Murió Labordeta y como pasa en estas ocasiones en que muere alguien tan popular, a veces tan populista, todos los nombres mediáticos se suman al pésame. Está bien, es propio de la cortesía a que obliga la mínima convivencia, pero resulta cansino. Sobre todo ese afán en llamarle abuelo y esas lindezas.

¿Qué también yo me estoy uniendo al coro? Puede que sí; en parte, por obligación torera. Conocí a José Antonio Labordetamuy tangencialmente, por asuntos profesionales, en mis tiempos de RNE, y me cayó bien, precisamente por lo antipático que podía llegar a ser.

Quiero recordar de él su impertinencia en reuniones en las que todos lucían la sonrisa profidén a que obligan las circunstancias equis o aquella intervención repetida hasta la náusea en el Congreso de los Diputados en que saltó su justa irritación ante la jarana maleducada de los señores diputados (esta vez eran los del PP pero otras son los de PSOE y otras los demás: gritones sin argumento).

Se lo pasó pipa haciendo Un país en la mochila, de TVE, que, con todos los respetos, a mí me pareció un trabajito de gorra y tarugo, pero en fin, para todos los gustos tiene que haber. Por otro lado, mi ser rústico agradeció bastantes aspectos de algunos episodios.

> [MUESTRA DE DATOS]:

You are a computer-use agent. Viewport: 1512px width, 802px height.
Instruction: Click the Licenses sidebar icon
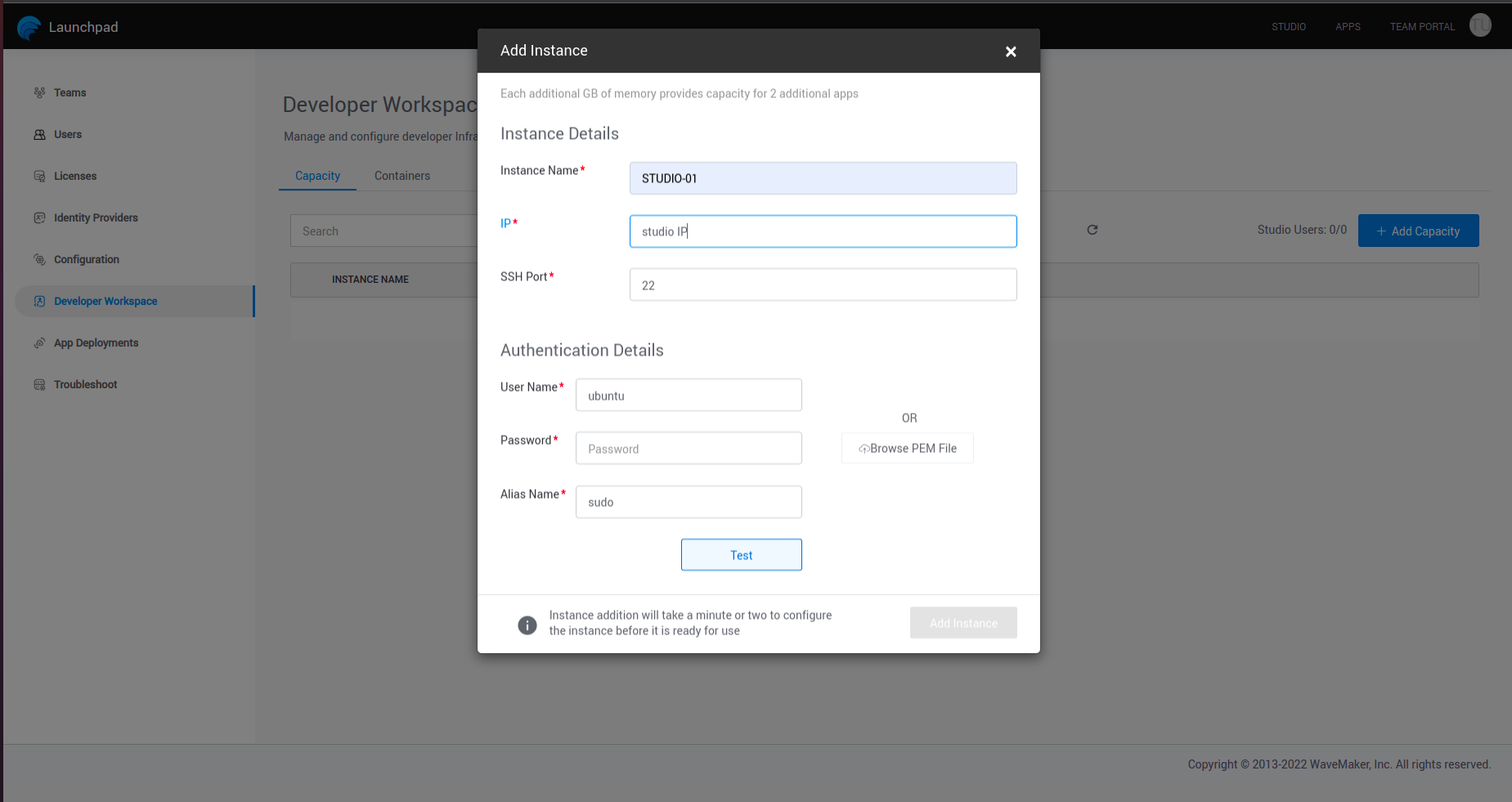click(39, 176)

> [OBJETIVO]: Sigue escribiendo el texto sobre la muerte de Labordeta justo después de su última frase.

> [RESPUESTA]:
Ahora que se ha muerto, es la ocasión para revisar su poesía, muy irregular, en mi opinión de lega en la materia, pero con sus picos de belleza y sentimiento. Tanto su padre, cátedro de latín, gran conocedor de la poesía clásica, como su hermano, Miguel Labordeta, poeta laureado, debieron de contagiarle la inclinación.

Fue universitario y profesor de instituto, cuando todavía era un orgullo serlo, porque los institutos españoles lucían los mejores catedráticos en todas las materias. Se metió en política –“¿quién me mandaría a mí?”- y sufrió su porción de malos tragos, que a ver a quién le gusta desayunarse con sapos y culebras un día sí y otro, también.

Pero estábamos en la poesía. Les dejo ésta que anda suelta por la red y que acomodo en cuartopoder para su deleite.

A Labordeta, sólo me queda desearle que siga “regular, gracias a Dios”, como cuenta en su último libro, por la eternidad. Y que descanse, sobre su mochila mullida.

UN MES INÚTIL

Un mes inútil
invade las ventanas
de una larga y suave melancolía.
Escucho a una pianista
interpretar un nocturno
y la larga ausencia de los que se fueron
me atenaza la boca
y las lágrimas del olvido.
No es bueno en este mes,
febrero lento,
asomarse al vacío de los días pasados.
y en esta tarde, melancólica y suave,
con Chopin en mi pequeño
aparato de música entender:
La vida es lo más bello que tienen
nuestras vidas.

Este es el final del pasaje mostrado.